DNA binding and biological activity of some platinum(II) intercalating compounds containing methyl-substituted 1,10-phenanthrolines.

This study documents the first detailed investigation into the relationship between molecular structure and biological activity of platinum(II) complexes containing methylated derivatives of 1,10-phenanthroline (phen). A series of square planar platinum(II) compounds incorporating methylated derivatives of phen, 4-methyl-1,10-phenanthroline (4-Mephen), 5-methyl-1,10-phenanthroline (5-Mephen), 4,7-dimethyl-1,10-phenanthroline (4,7-Me2phen), 5,6-dimethyl-1,10-phenanthroline (5,6-Me2phen) and 3,4,7,8-tetramethyl-1,10-phenanthroline (3,4,7,8-Me4phen) were synthesised and the relationship between their structure and biological activity investigated.

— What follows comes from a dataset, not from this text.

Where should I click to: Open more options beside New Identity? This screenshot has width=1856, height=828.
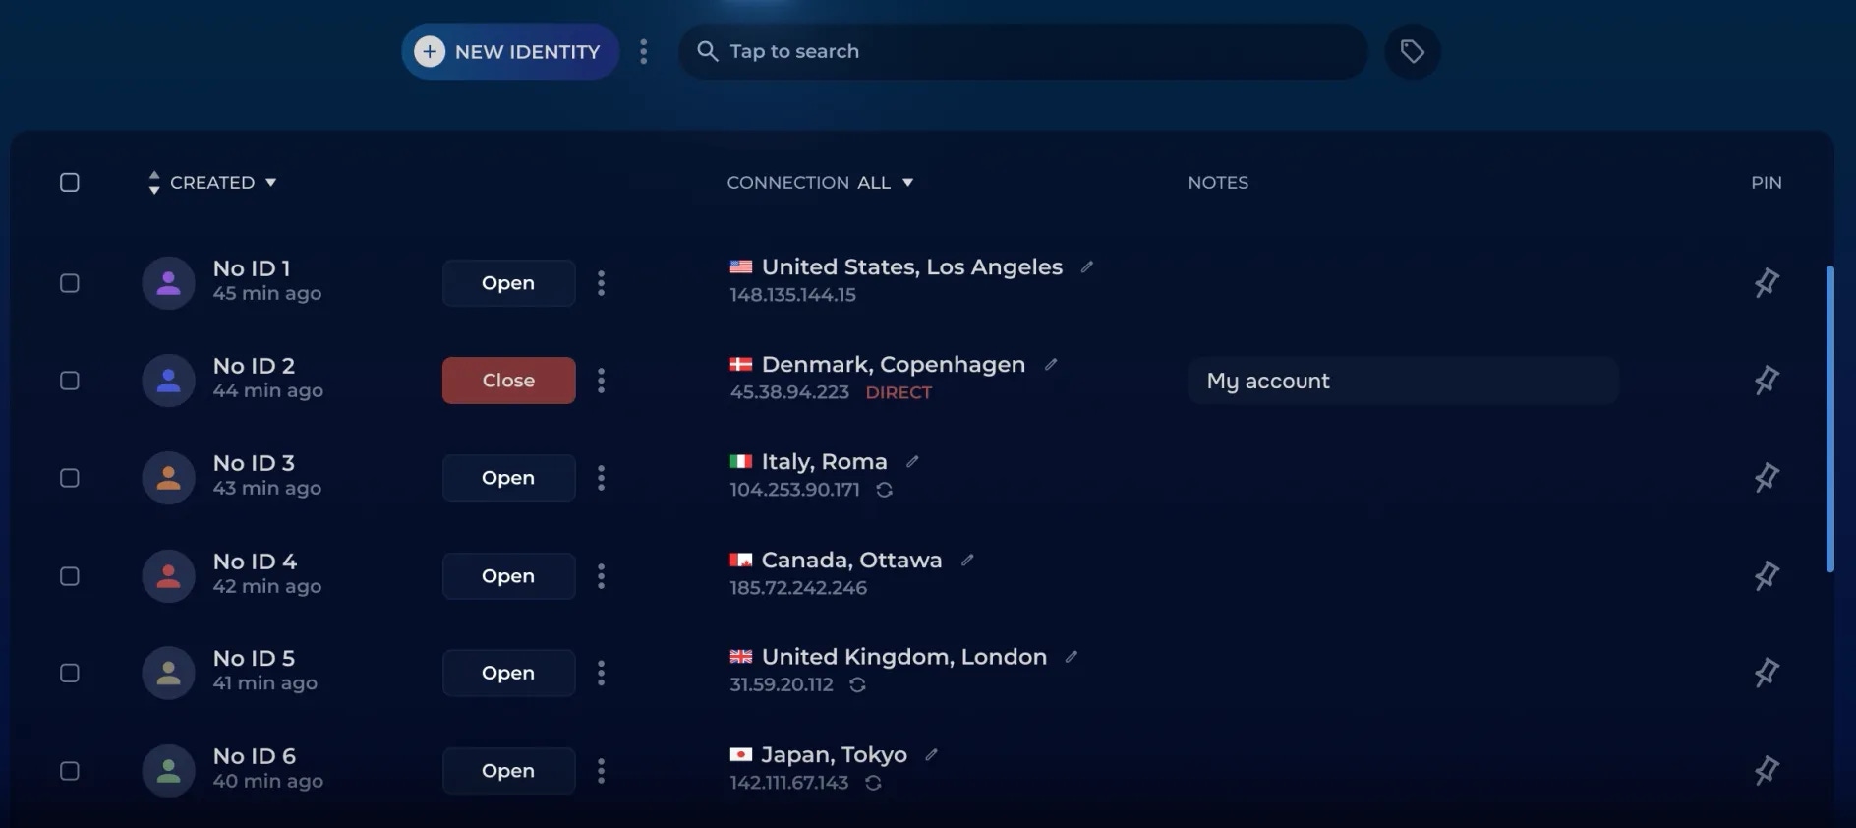tap(643, 51)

The biological activity of these compounds was quantified using the in vitro cytotoxicity assay against the L1210 Murine leukaemia cell line. Large variation in cytotoxicities with different methylation was observed. The 5- and 5,6-methylated derivatives of phen displayed a greater biological activity, with IC50 values of 2.8 +/- 0.8 microM and 1.5 +/- 0.3 microM respectively, compared with the phen compound, with an IC50 value of 9.7 +/- 0.3 microM, while all the others were inactive with IC50 values over 50 microM. Binding constants were determined using circular dichroism spectroscopy (CD) and induced circular dichroism (ICD). ICD was used to highlight any differences in the spectra. Viscometry studies and linear dichroism (LD) experiments indicate that the platinum(II) complexes intercalate although for [Pt(en)(4-Mephen)]Cl2 and [Pt(en)(4,7-Me2phen)]Cl2 this mode of binding appears to be concentration dependent. The binding of the platinum(II) complexes to the oligonucleotide d(GTCGAC)2 was studied using two-dimensional 1H NMR spectroscopy. The addition of each metal complex to the hexamer d(GTCGAC)2 produced upfield shifts of the metal complex resonances, characteristic of intercalation. Through the observation of NOE cross-peaks, two-dimensional NMR studies provided insight into the site and groove preferences of these compounds when binding to DNA.